Todas as funções do sistema nervoso podem ser compreendidas sob o aspecto das
funções primária ou secundária impostas pelas exigências da vida.
Considerações sobre o texto de Freud “Primeiro Teorema Principal: A
Concepção Quantitativa” do artigo
Projeto para uma Psicologia cientifica. Imagem de Mark F. Bear, Barry W.
Connors, Michael A. Paradiso – Neurociências (Desvendando o Sistema Nervoso)
pg. 61
As ideias intensas requer uma grande quantidade de energia, que
impulsiona uma excitação neuronal. A quantidade e qualidade dessa carga e
descarga de energia, deve ser mantida sob equilíbrio, uma vez que tanto a
quantidade de carga, quanto a qualidade no sentido da afinidade com a estrutura
psíquica, potencializa os sintomas de defesa e funcionamento do sujeito. Nas
células a comunicação entre o líquido intersticial e o citosol, deve ser, para
manter o equilíbrio, entre os íons de sódio (+) e de fosfato (-) e os íons de
cloreto (-) e os íons de potássio (+), para que se mantenha o equilíbrio
celular. De forma semelhante funciona o fluxo de energia psíquica. O princípio
da inércia visa o equilíbrio, entre carga e descarga.

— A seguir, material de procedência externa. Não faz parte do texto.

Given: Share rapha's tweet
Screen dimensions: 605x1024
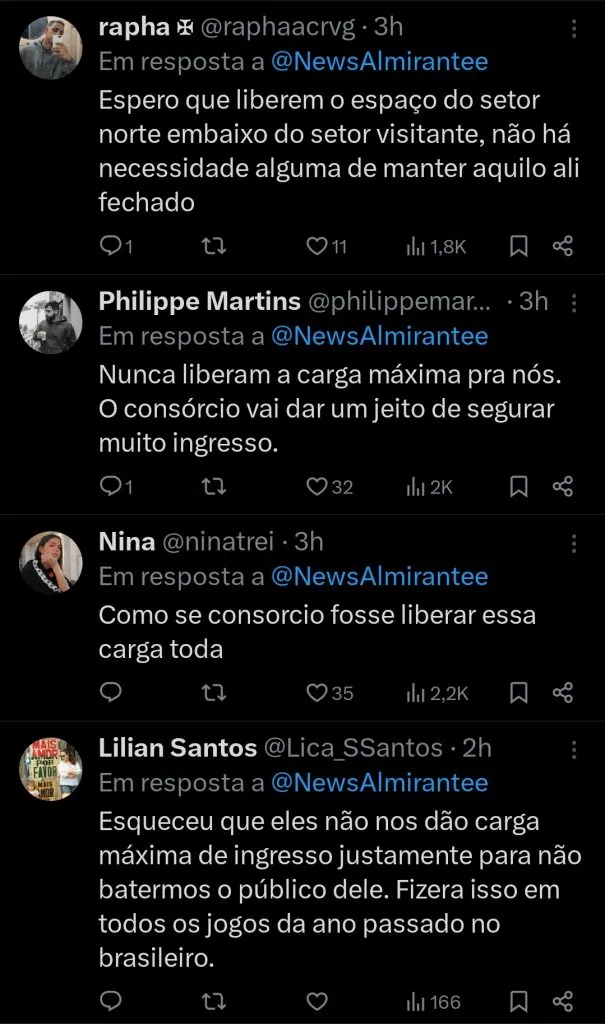Looking at the screenshot, I should [x=562, y=247].
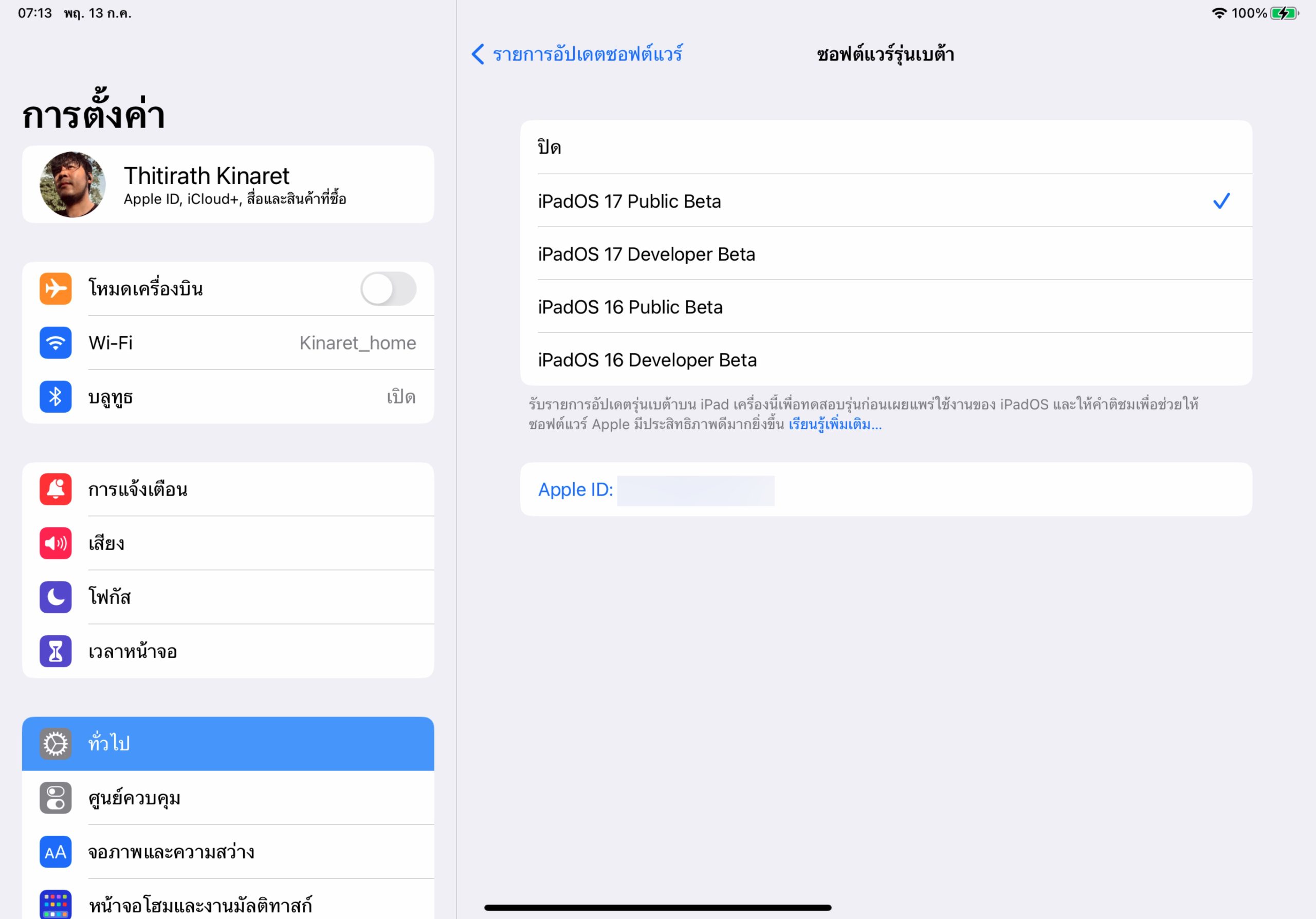Open the Thitirath Kinaret Apple ID profile
1316x919 pixels.
point(228,185)
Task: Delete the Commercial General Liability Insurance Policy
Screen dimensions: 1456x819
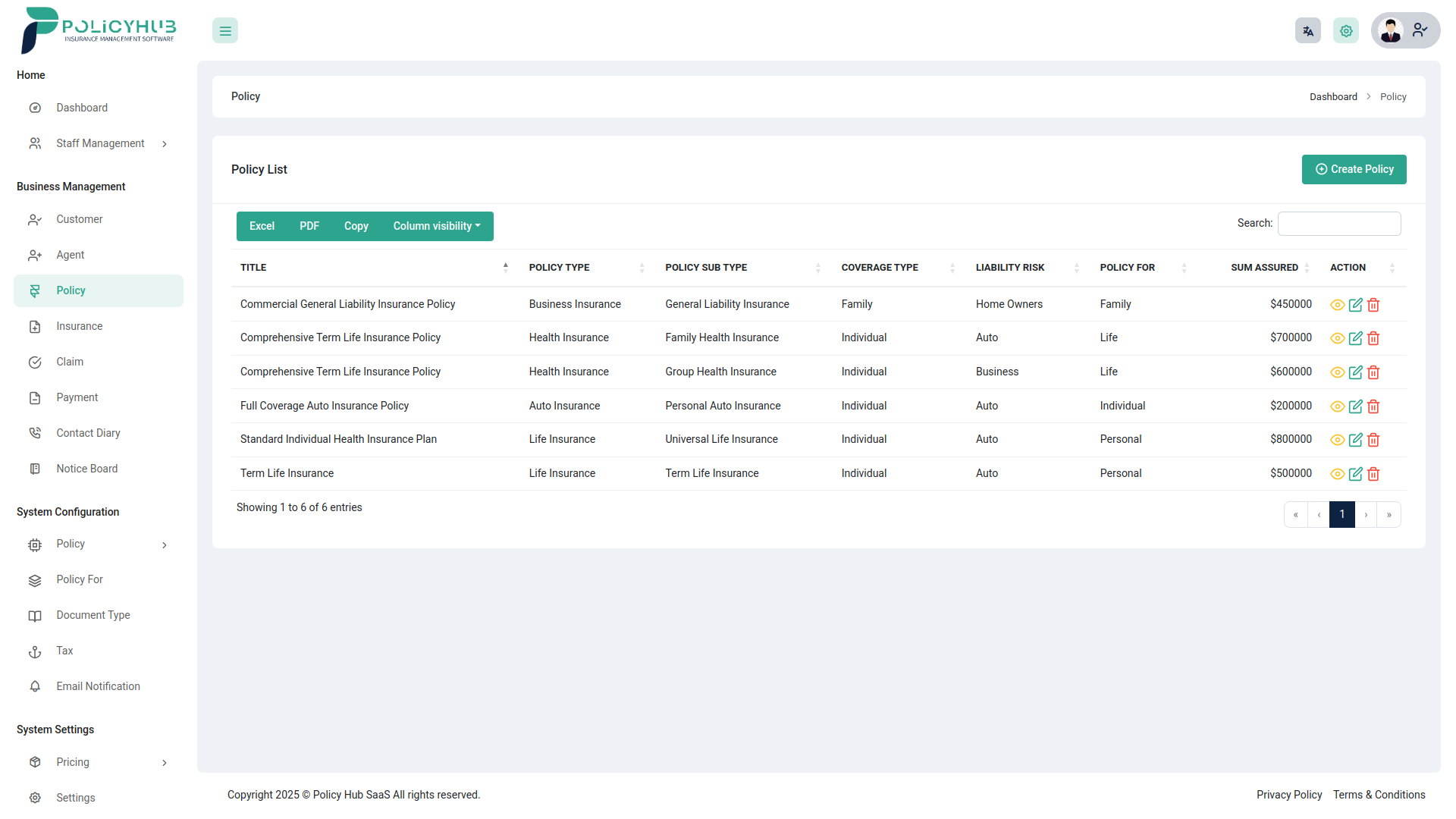Action: pyautogui.click(x=1373, y=305)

Se as superfícies, irritável e não irritável do sistema nervoso,
necessita descarregar a quantidade de energia adquirida, para se manter livre
do estímulo, interrompendo-o ou imprimindo uma descarga pois visa o,
necessário, equilíbrio. Interrogar o que faz uma superfície neuronal ou
psíquica, ser mais ou menos irritável é a interrogação da “escolha” de
funcionamento, ou seja, está submetido a determinadas leis que ainda
desconhecemos.
É assim que a psique diante das exigências da vida tem que “dar conta”
de si mesma e dos mecanismos celulares que possuem funcionamentos específicos,
e não funciona independente da psique.
A psique deve manter a quantidade de energia o mais baixo possível “e
se resguardar contra qualquer aumento da mesma”. Isso é mantê-la constante e ao
mesmo tempo trabalhar no sentido da extensão da consciência e diminuição do
inconsciente. Uma batalha difícil que vai requerer alguns séculos de estudo e
autoconhecimento.
FREUD, S. – [1] (a)
Primeiro Teorema Principal: A Concepção Quantitativa (1950 [1895]), Obras Completas de Psicanálise -
volume I. Rio de Janeiro, Imago - 1996.